Looking ahead, I'm thinking that about my next Montana deer hunt, of adding a different twist. Since I can get multiple tags, I think it would be cool to take several deer on a single hunt, each with a different weapon. So here is my wish list and why.

-Deer/Weapon 1 - 1803 Harper's Ferry. This was the first rifle produced under contract for the United States military. With input from Meriwether Lewis, it was the standard issue rifle for the Corps of Discorvery. It is a 54 caliber flintlock rifle.

Deer/Weapon 2 - 1861 Springfield Rifle Musket - This was the standard issue rifle of The Union in the Civil War. It is 58 caliber cap and ball, rifled musket.

Deer/Weapon 3 - 1903 Springfield, 30-06. This was the standard bolt action rifle of WW1 & 2. 

Deer/Weapon 4 - M1 Garand 30-06 - the first semi-automatic military weapon to gain favor of the US Military, and what Patton called "the greatest implement of battle ever devised." 

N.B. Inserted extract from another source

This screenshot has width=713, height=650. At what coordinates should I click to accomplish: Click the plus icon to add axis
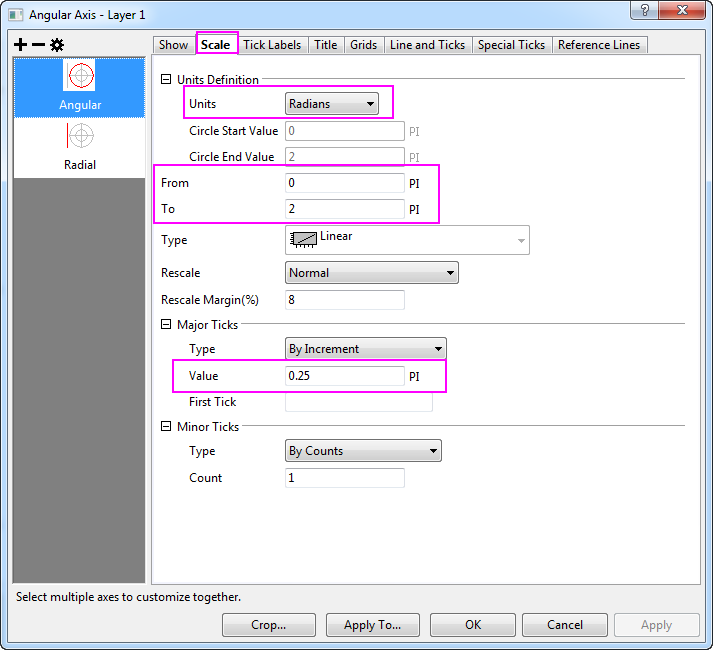click(21, 45)
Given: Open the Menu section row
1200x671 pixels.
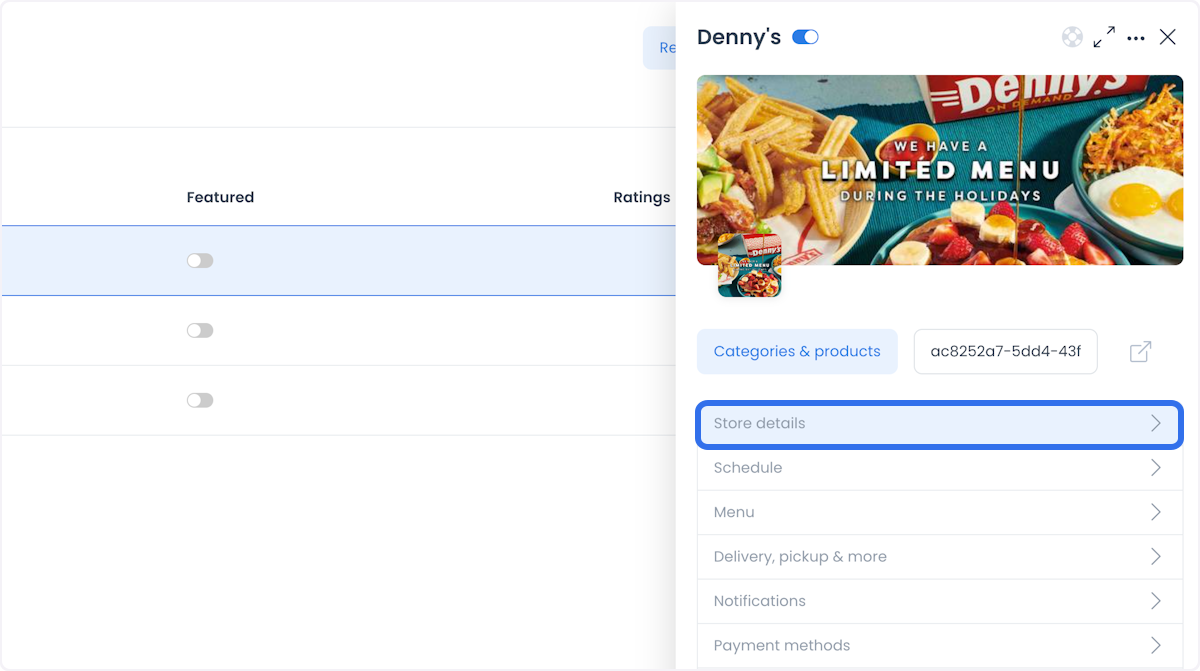Looking at the screenshot, I should 940,512.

I think it would be a total kick in the butt to take four deer in four days with perhaps the four most iconic infantry rifles of our military. Of course, I don't own any of these right now. But half the fun would be finding them (most likely reproductions on the 1803 and 1861), and getting sufficiently capable with each, to effectively hunt with them.

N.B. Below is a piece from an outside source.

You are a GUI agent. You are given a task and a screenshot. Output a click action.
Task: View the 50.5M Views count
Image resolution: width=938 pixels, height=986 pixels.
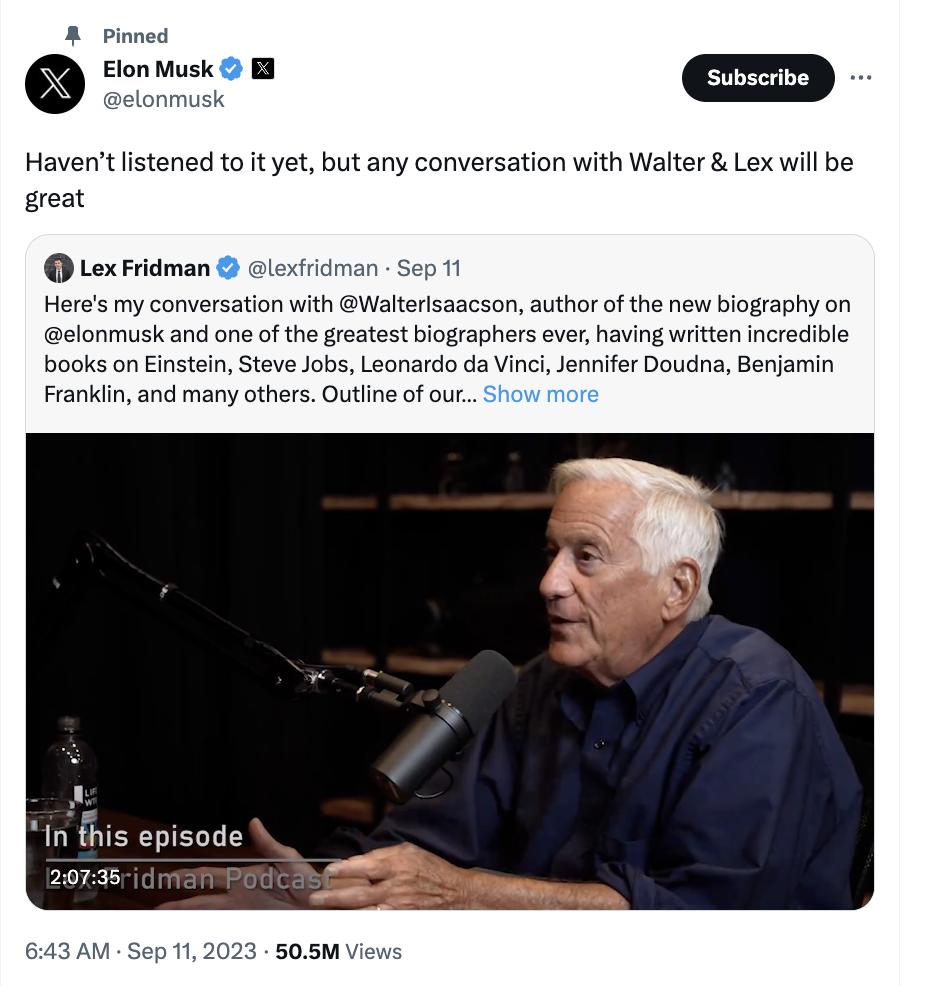click(338, 951)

Anyway, that is my "wouldn't it be cool to......" thought. I'd be interested in other ideas, or thoughts about this one, or whatever. What should I add to that list? What would be your dream shot?


----------



## stimmie78 (Dec 8, 2007)

I do own a 1948 Mosin Nagant M44. And I think it would be cool to hunt Russian Boars with it since it was one of the rifles used by the Russians in WWII. And the cool thing is the caliber is still in use today by military personnel. 1891 to now sure is a long time!

You could always add to your list weapons from modern wars. Or weapons from other forces. .303 British, 7.7 Jap., Mosin, AR, etc.. It'd be fun to do.


----------



## wyogoob (Sep 7, 2007)

.....shoot an elk with a handgun.

I always wanted to shoot an elk with a handgun and I promised myself this year I was going "handgun only" for my Wyoming General Elk tag. 

But I chickened out the last minute and ended up shooting a spike at 21 yards with a .300 WSM. dangit


----------



## Mojo1 (Sep 8, 2007)

wyogoob said:


> .....shoot an elk with a handgun.
> 
> I always wanted to shoot an elk with a handgun and I promised myself this year I was going "handgun only" for my Wyoming General Elk tag.
> 
> But I chickened out the last minute and ended up shooting a spike at 21 yards with a .300 WSM. dangit


I have the hanggun for you to try, TC Encore 308, 200 yards is a breeze with that thing! It is almost like cheating. :lol: I use it a lot when I go home for Thanksgiving, I like that rig. I have always said if I draw a cow tag, I'm gonna shoot it with the Encore.


----------



## stimmie78 (Dec 8, 2007)

Mojo1 said:


> I have the hanggun for you to try, TC Encore 308, 200 yards is a breeze with that thing! It is almost like cheating. :lol: I use it a lot when I go home for Thanksgiving, I like that rig. I have always said if I draw a cow tag, I'm gonna shoot it with the Encore.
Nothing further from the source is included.